- Born: 4 December 1907 Zlatopil, Novomyrhorod, Russian Empire
- Died: 20 January 2002 (aged 94) Moscow, Russia
- Education: Kiev Conservatory (1929–1931); Moscow Conservatory (1932–1935);
- Occupation: Singer
- Website: solomonkhromchenko.com

= Solomon Khromchenko =

Russian Jewish tenor singer

Solomon Markovich Khromchenko (born 4 December 1907, town of Zlatopol, Russian Empire, now Novomyrhorod, Kirovohrad district, Ukraine – died 20 January 2002, Moscow, Russia) was a Russian and Jewish tenor singer.

His vocal gift was first recognized as he was a boy in the choir of a local synagogue. Later, he was a chorister of the "Yevokans" choir ("Jewish Vocal Ensemble"). He studied at the Kiev Conservatory (1929 to 1931) under Mikhail Engel-Kron, and at the Moscow Conservatory (1932–1935), under Xenia Dorliak (the mother-in law of Sviatoslav Richter). In 1933 he was among the winners of the First AlI-Union Musical Competition in vocal category in the former USSR (Emil Gilels won in the piano category). Khromchenko was among the leading tenors of the Bolshoi Theatre.

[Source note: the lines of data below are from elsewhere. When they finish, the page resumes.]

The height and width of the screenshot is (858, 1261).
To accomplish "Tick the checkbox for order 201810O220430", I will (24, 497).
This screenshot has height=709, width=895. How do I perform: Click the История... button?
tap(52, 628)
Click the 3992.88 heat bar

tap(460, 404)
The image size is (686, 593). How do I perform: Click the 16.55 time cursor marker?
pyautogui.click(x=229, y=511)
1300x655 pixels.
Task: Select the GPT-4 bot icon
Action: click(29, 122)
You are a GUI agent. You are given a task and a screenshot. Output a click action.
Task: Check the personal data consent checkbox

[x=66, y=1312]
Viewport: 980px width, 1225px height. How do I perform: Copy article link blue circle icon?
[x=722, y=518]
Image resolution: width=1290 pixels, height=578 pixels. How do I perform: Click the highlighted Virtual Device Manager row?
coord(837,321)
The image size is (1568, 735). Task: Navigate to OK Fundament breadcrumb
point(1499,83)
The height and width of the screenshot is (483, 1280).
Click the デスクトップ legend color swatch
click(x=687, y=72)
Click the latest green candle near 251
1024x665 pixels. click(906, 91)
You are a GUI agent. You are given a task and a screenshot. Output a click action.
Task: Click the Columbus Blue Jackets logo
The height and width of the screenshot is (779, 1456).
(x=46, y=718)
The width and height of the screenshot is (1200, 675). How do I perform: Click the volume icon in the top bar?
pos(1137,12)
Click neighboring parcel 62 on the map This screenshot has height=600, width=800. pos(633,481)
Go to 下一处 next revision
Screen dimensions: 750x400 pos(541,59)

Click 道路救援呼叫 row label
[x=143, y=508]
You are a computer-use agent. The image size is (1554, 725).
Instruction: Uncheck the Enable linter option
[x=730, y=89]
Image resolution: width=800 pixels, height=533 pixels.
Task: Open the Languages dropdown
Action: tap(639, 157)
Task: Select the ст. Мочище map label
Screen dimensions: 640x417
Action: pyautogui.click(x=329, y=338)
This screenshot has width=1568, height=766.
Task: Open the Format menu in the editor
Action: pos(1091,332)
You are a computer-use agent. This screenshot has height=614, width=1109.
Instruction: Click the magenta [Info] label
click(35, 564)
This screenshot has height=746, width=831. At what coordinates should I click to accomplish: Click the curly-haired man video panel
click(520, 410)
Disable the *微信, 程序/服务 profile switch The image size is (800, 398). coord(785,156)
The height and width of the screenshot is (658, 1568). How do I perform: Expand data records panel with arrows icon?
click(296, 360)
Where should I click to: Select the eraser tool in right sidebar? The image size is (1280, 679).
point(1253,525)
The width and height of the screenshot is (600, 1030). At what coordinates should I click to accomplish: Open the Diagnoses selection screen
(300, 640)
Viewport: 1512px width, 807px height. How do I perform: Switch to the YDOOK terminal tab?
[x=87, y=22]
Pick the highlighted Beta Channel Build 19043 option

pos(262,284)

During World War II, Khromchenko gave over a thousand concerts for Soviet troops. He was included into the selected group of Soviet performers to participate in the Kremlin concert of Victory Celebration in May 1945. In the Bolshoi he performed over twenty roles of the lyric tenor repertoire: Lensky (Eugene Onegin), the Indian Guest (Sadko), Bayan (Ruslan and Lyudmila), Vladimir (Prince Igor), Sinodal (Demon), Duke of Mantua (Rigoletto), Count Almaviva (Barber of Seville), Faust (Faust) etc. He was teaching at the Gnessin Institute since 1961. From 1992 to 2000, he was professor at Rubin Academy of Music in Jerusalem, Israel. He authored a handbook on vocal coaching.